Where is the data stored?

The linkage map, as well as the input records and the pairs created through linkage, are all stored in the LinXmart database. The metadata information we have added to the system is also stored here. Some of the information stored in the LinXmart database is not directly accessible through the Web interface. The next part of the Tutorial will explain how to extract the linkage map to supply to researchers.

There are situations where access to the raw data by operators would be useful. This includes validating consistency, performing specific home-grown quality checks, and generating custom reports. Direct access to the database can be provided by your administrator. Standalone programs such as SQL Server Management Studio can be used to directly query the database; and, if your institution uses a statistical package such as SAS or SPSS, these can also access the data directly, with LinXmart database tables appearing as datasets within these products.

Part 3 – Data Extraction

Now that we have linked two datasets, we are going to extract data from the system.

LinXmart has been built to service researchers with linked data. To do this, a method of extracting linked data information (i.e. linkage maps) has been built into LinXmart. LinXmart maintains a complete historical record of all data, allowing linkage maps to be extracted consistently at specific points in time. This is achieved through Extraction Projects which will extract linkage maps as they were at the date and time the Extraction Project was created.

In LinXmart an Extraction Project is defined within a Linkage Project. A Linkage Project (a container for linking data sets) can have multiple Extraction Projects.

Now we are going to create an Extraction Project.

Creating an Extraction Project

Step 1: Click on the PROJECTS tab on the LinXmart web interface. Then click View Details on the Tutorial as before. Next click Add Extraction Project near the bottom of the screen. Then type in the details below, and click Save.

Add Extraction Project

Data can be extracted using this Extraction Project at any time. As we have not specified 'enduring' linkage keys, even if additional datasets are added to the Linkage Project, any requested extractions that refer to this Extraction Project will revert back to how the linkage map looked at the moment this Extraction Project was created - a snapshot of the linkage map. If you were to specify the Extraction Project to use 'enduring' linkage keys, they would be consistent across the life of the Linkage Project.

Requesting the linkage map

Step 2: Click on the Request New Data Extraction link at the bottom of the Extraction Project page. You are shown a list of Event Types that have been attached to the Linkage Project. While you can request the linkage map for all data at once, the extraction results are separated based on Event Type and will be available in different files.

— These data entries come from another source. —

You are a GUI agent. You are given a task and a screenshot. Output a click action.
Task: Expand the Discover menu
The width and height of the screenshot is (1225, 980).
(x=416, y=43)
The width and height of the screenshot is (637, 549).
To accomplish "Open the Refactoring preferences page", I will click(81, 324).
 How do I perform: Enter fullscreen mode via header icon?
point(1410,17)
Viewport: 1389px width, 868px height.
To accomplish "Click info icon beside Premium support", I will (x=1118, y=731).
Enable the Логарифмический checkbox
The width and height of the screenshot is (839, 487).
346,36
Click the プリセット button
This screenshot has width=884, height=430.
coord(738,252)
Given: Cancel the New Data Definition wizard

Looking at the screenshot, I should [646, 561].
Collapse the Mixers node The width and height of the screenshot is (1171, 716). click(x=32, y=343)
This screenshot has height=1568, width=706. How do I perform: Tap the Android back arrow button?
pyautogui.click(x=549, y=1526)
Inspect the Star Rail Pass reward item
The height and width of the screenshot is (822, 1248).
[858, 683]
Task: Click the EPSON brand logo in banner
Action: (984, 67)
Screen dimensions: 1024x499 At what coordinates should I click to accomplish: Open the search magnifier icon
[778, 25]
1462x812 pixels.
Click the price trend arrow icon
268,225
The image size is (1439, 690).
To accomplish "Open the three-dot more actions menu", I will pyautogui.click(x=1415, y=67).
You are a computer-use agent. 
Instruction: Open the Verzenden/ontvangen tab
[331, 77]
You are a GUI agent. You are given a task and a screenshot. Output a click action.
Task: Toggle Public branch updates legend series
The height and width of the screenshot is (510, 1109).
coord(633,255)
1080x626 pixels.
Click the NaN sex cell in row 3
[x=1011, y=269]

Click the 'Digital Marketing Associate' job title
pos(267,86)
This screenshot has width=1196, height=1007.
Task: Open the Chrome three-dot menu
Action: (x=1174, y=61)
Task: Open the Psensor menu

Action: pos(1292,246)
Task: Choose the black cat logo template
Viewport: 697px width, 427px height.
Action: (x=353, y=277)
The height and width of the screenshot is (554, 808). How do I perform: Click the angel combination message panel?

Step 3: Select the checkboxes next to each Event Type, then click the Request button.

Request Data Extraction

This will add a job to the queue for the extraction of each Event Type selected. You can see the progress of these on the All Jobs page. When the jobs are completed, the Extraction Project Details page will display the results in a table.

Extraction Project

Step 4: Click the Download Results button in the Options column of one of the extraction results. Open the downloaded zip file and view the file named data-extract.csv.

Inside this file, you will see five columns. The first column is the linkage project code – in this case, it will be Tutorial. The second column is the unique record identifier. These are the same identifiers found in the file that was originally loaded into LinXmart. The fourth column is the generated person identifier created by LinXmart. LinXmart does not release the person identifiers used internally within the system. Instead, LinXmart gives out different person identifiers for each Extraction Project. This provides an additional layer of security, allowing only recipients of linkage maps from the same Extraction Project to join their datasets together. The fifth column is only applicable for Project to Project linkages and can be ignored for now.

info

This concludes the Tutorial – you have just linked your first datasets with LinXmart. Well done!